В то время это было не так очевидно, но Северная война фатальным образом подорвала положение Польши. Польское дворянство – шляхта – сочетало воинствующий католицизм и приверженность республиканским ценностям с желанием едва ли не любой ценой избегать войн с другими странами. В отличие от британского и шведского парламентов, польский сейм не был форумом для озвучивания жизненно важных национальных интересов. Тем не менее там ограничивались амбиции саксонских королей и отвергались всякие попытки провести милитаристскую мобилизацию.[243] С учетом того, что сейм отказывался всерьез рассматривать вопросы национальной безопасности, лучшая надежда Польши на сохранение независимости заключалась в планах Августа об установлении наследственного права династии Веттинов на корону. Такое решение одновременно принижало роль дворянства, традиционно избиравшего короля, и роль других государств, использовавших польскую конституцию для вмешательства в избирательный процесс. По этой причине Россия и Пруссия намеревались не допустить подобного исхода. В феврале 1720 года Петр заключил союз с Пруссией, по которому обе стороны обязались блюсти польскую конституцию и противодействовать всяким попыткам утвердить переход королевской власти по наследству.

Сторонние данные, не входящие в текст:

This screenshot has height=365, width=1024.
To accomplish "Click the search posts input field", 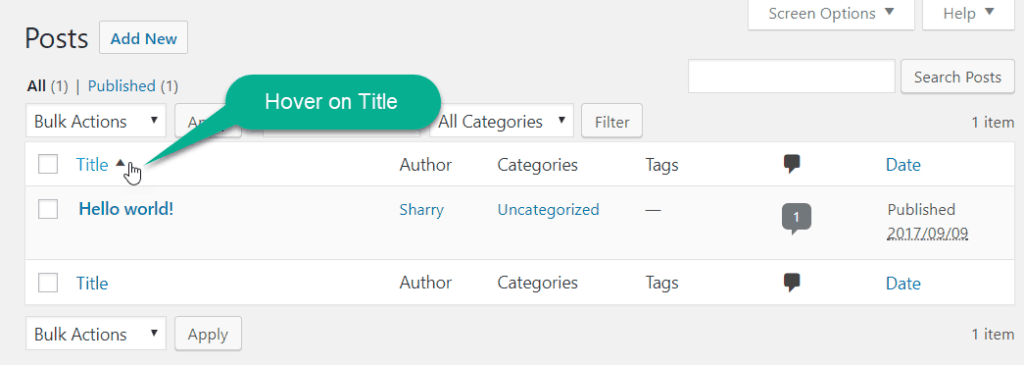I will pyautogui.click(x=792, y=76).
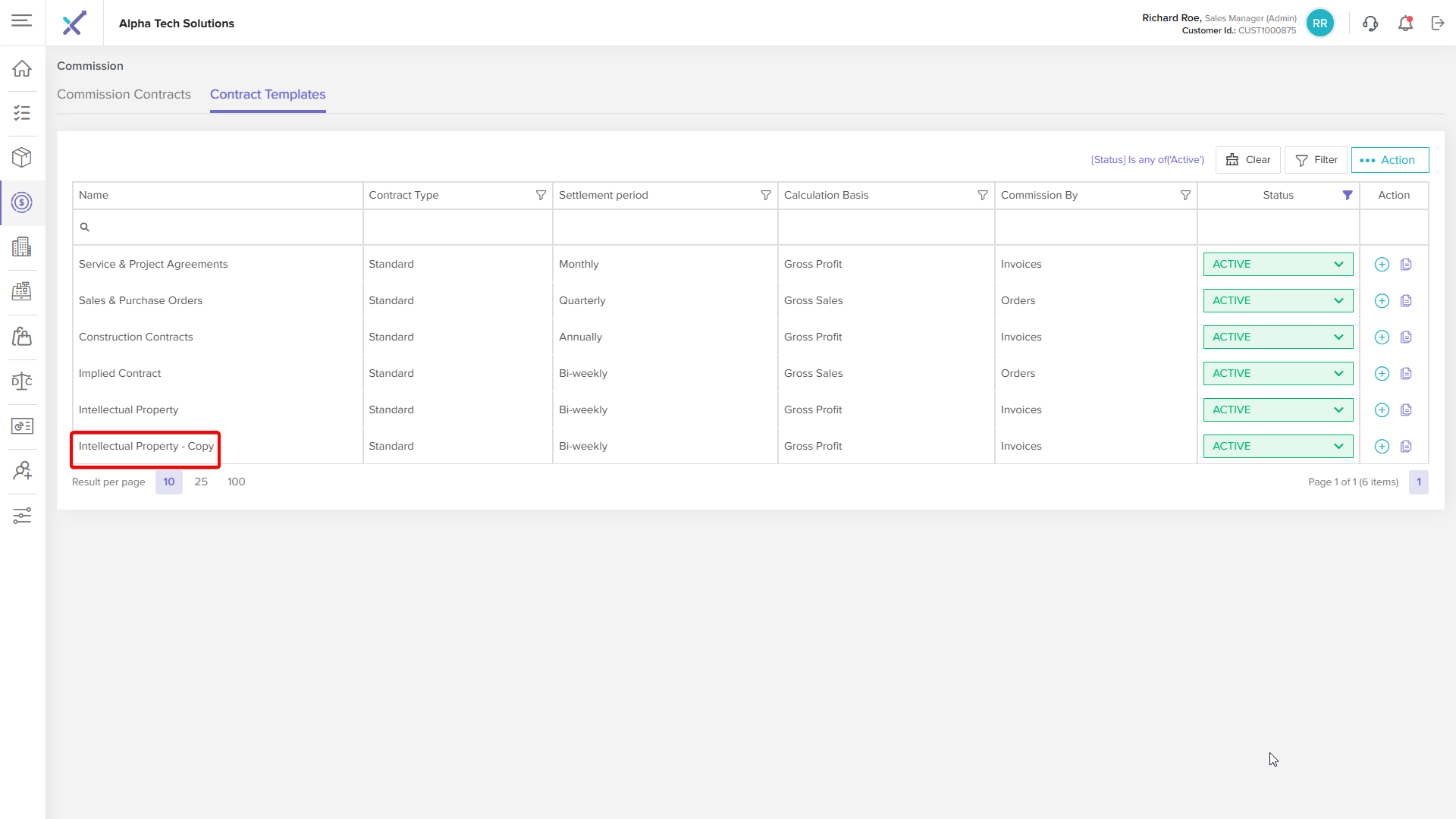1456x819 pixels.
Task: Click the logout icon
Action: coord(1438,24)
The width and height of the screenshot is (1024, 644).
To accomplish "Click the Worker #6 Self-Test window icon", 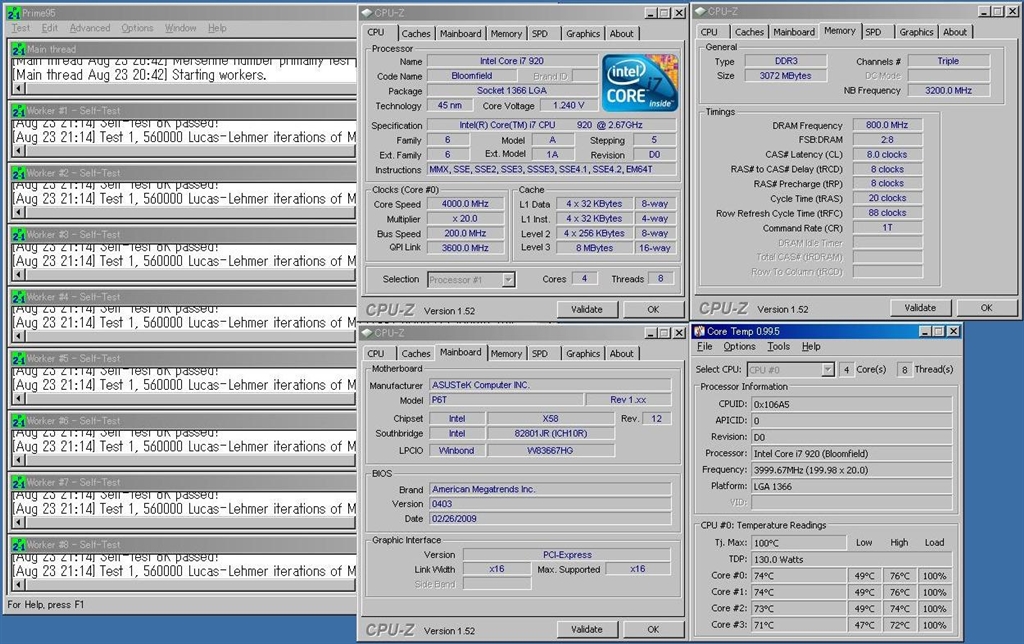I will pos(18,421).
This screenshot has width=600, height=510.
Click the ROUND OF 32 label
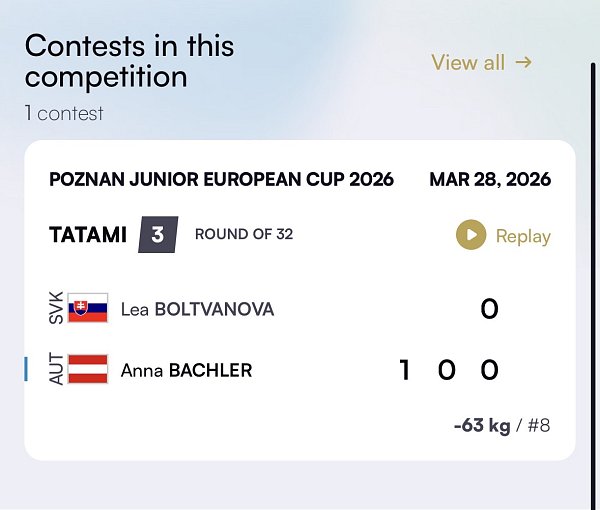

Через месяц Август смирился с неизбежным и сообщил Вене, Лондону и Стокгольму, что отказывается от своей программы реформ и подчиняется русской «опеке». Это позволило Санкт-Петербургу дестабилизировать Речь Посполитую посредством поддержки религиозных диссидентов или кого-либо из множества «конфедератов», то есть те фракции или группировки, которые время от времени оказывались в оппозиции по любому вопросу. В результате защита прав меньшинств в Польше неразрывно слилась в народном сознании с ощущением национальной неполноценности.
Утрехтский мирный договор также не смог подвести итог борьбе за господство в Средиземноморье, прежде всего в Италии. Испания вышла из войны, значительно укрепившись вследствие союза Кастилии с Арагоном, а также правительственных реформ, которые Филипп Анжуйский вместе со своими французскими сподвижниками осуществил в период с 1707-го по 1715 год. Теперь он управлял королевством, которое лишилось непригодных для обороны провинций в Нидерландах, и командовал самым большим флотом и крупнейшей в истории Испании армией. Этот потенциал поставили на службу второй жене Филиппа, Елизавете Фарнезе, которую подстрекал министр кардинал Альберони. Елизавета намеревалась отвоевать как можно больше итальянских территорий, чтобы обеспечить наследство своим сыновьям. Кроме того, Филипп сохранял притязания на французский престол. Столкнувшись с очевидным желанием испанцев нарушить мирное соглашение, Британия и Франция (они уже сотрудничали на Балтике и в Германии) сплотились теснее. В 1716 году между этими странами был заключен официальный союз. Однако это не помешало Филиппу и в июле 1717 года оккупировать бывшую испанскую территорию Сардиния, а через год вторгнуться на Сицилию и изгнать оттуда австрийский гарнизон. Следующей мишенью очевидно являлся Неаполь. Агрессия Филиппа не только угрожала позициям Габсбургов на Апеннинском полуострове, но и заставляла опасаться установления в Средиземноморье новой испанской гегемонии. В октябре 1718 года, еще до формального объявления войны, Королевский флот внезапно атаковал испанцев у сицилийского мыса Пассаро и потопил вражеские корабли. Это был не просто превентивный удар для защиты Неаполя, но целенаправленный шаг, призванный покончить с потенциальной испанской морской угрозой.